Figure 10.

A schematic model for Sr²⁺-induced [Ca²⁺]_cy spikes in E. viridis. Sr²⁺ enters the cell via Ca²⁺ channels in the plasma membrane that are competitively blocked by Gd³⁺ or La³⁺. Most of the Sr²⁺ taken up into the cell is compartmentalized into the vacuole. At steady state, the same amount of Sr²⁺ (and Ca²⁺) that enters the cell is transported out of the cell by plasma membrane Ca²⁺-ATPases. The Ca²⁺-ATPases that pump Sr²⁺ (and Ca²⁺) into the vacuole or out of the cell are not blocked by DBHQ or CPA. Inside the cell Sr²⁺ induces a Ca²⁺-release from the ER. The ER Ca²⁺ channel is inhibited by either ruthenium red (RR) or ryanodine (Ry), pointing to a ryanodine/cADPR-like Ca²⁺ channel. The rapid increase in [Ca²⁺]_cy is compensated for by Ca²⁺-ATPases of internal Ca²⁺ stores and the plasma membrane.

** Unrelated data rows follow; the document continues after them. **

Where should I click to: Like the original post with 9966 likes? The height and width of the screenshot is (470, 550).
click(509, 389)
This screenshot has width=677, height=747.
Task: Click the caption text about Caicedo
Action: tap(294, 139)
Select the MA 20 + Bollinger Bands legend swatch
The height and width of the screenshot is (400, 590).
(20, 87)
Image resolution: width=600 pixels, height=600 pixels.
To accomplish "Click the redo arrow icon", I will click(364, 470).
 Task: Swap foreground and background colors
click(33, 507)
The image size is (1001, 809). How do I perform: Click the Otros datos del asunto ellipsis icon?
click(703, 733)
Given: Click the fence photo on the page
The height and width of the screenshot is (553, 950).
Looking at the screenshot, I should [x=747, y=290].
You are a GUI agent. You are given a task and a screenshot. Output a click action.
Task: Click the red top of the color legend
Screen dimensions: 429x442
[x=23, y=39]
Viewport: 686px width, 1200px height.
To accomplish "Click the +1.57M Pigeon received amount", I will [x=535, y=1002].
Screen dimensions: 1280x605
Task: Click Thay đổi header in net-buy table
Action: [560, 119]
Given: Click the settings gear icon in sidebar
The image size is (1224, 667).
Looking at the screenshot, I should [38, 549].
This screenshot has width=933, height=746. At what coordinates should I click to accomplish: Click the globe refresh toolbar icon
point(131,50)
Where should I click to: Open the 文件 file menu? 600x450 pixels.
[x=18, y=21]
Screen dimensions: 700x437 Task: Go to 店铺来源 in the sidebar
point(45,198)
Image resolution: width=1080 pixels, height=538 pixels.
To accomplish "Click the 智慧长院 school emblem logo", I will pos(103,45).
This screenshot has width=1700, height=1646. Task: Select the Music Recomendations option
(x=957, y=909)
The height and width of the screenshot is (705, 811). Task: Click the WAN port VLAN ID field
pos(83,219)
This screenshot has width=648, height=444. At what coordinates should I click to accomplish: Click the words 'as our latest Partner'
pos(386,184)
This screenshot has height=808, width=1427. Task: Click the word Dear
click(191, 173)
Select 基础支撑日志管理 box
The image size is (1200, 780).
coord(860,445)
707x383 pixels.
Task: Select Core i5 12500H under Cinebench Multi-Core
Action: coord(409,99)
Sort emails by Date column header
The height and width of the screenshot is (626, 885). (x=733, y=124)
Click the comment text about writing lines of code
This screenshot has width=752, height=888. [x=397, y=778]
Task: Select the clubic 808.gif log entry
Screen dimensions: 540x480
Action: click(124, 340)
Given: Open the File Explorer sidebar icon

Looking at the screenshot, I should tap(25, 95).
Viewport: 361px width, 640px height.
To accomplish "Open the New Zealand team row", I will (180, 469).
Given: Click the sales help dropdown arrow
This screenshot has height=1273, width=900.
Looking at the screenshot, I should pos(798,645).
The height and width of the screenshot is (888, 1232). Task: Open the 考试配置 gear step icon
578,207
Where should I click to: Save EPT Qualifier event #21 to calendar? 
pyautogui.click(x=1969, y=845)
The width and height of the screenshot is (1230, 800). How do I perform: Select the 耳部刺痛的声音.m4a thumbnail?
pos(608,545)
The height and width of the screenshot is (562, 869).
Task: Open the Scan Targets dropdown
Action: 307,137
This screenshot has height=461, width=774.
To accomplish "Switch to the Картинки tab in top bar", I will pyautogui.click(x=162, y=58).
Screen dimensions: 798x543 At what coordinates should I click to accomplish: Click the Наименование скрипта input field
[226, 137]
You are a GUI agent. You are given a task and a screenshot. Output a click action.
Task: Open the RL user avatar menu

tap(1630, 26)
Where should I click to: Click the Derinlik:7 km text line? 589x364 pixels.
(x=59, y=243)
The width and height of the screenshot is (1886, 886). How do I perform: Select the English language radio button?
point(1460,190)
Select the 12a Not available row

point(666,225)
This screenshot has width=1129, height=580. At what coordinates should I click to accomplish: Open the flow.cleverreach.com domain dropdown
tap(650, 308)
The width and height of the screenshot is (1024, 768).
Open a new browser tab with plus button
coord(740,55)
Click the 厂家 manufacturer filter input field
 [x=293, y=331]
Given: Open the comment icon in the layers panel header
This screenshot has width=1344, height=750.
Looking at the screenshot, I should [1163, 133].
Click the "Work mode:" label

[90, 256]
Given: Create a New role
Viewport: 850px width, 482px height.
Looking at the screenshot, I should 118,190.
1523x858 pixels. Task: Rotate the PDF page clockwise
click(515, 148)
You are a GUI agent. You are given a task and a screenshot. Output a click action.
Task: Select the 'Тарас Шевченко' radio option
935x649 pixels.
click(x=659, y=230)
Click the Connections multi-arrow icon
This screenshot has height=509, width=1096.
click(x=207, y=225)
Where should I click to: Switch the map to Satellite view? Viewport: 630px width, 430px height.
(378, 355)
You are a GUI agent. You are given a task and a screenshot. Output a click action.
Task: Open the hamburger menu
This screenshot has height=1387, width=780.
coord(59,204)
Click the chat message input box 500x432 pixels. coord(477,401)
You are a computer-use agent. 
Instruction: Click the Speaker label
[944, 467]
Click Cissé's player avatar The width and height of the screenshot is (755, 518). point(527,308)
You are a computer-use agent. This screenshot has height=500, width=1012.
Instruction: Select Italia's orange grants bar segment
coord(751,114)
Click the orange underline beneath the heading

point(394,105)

The ER is refilled by Ca²⁺-ATPases that are blocked by DBHQ or CPA. The [Ca²⁺]_cy spike causes the opening of plasma membrane K⁺ channels, resulting in a transient hyperpolarization. This K⁺ channel is known to be blocked by Ba²⁺ or TEA (Köhler et al., 1983; Thaler et al., 1989).